Genetic Non-Discrimination Act (GNA)

The decision to pursue genetic testing is a highly personal one. There are many reasons why an individual may choose to, or choose not to, have genetic testing. Thanks to the new Genetic Non-Discrimination Act (GNA), Canadians are now able to make this personal decision without fear of the potential implications for insurance and employment discrimination. This removes a major barrier to the appropriate use of genetic and genomic services by the public, and is a huge step forward for patients, families and the field of genetic medicine in Canada.

On May 4, 2017 the Genetic Non-Discrimination Act (GNA), formerly known as Bill S-201, was passed into law in Canada.

The GNA protects individuals from the use of genetic test results in areas outside of medical care and medical research, such as insurance and employment. This law makes it illegal for an insurer to require a person to undergo genetic testing, or to disclose the results of previous genetic tests, as a condition of the insurer’s providing or continuing coverage.

The Canadian Association of Genetic Counsellors (CAGC) has published a fact sheet about the GNA and what it means for patients and providers.
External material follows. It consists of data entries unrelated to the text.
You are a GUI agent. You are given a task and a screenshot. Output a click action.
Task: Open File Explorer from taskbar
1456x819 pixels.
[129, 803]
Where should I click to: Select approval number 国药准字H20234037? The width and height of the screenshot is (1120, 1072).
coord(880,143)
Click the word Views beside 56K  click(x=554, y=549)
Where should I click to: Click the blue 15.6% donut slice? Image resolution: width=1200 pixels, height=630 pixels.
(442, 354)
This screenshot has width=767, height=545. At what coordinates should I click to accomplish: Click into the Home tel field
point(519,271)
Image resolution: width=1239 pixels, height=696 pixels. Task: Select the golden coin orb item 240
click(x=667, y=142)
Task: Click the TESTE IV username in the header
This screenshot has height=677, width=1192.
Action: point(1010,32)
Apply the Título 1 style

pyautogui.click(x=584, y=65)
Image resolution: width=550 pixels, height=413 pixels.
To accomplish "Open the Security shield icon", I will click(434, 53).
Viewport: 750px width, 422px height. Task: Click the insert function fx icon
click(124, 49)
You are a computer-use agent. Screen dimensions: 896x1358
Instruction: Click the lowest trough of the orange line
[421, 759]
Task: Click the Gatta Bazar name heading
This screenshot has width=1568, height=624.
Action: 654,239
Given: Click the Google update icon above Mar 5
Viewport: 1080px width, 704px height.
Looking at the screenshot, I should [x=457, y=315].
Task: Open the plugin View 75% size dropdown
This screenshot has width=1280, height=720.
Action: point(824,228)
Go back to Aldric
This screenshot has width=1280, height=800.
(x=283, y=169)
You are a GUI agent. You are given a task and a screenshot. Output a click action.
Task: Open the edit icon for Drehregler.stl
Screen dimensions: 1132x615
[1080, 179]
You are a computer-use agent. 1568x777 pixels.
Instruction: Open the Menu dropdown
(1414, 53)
The new legislation overrides the longstanding Industry Code on Genetic Testing Information for Insurance Underwriting. Most Canadian insurers should immediately adjust their practices in accordance with the new law, including not discussing genetic tests with clients or document results of genetic tests. Even if the client provides genetic test information unasked, the insurer should not take it into consideration since the passing of the new legislation on May 4.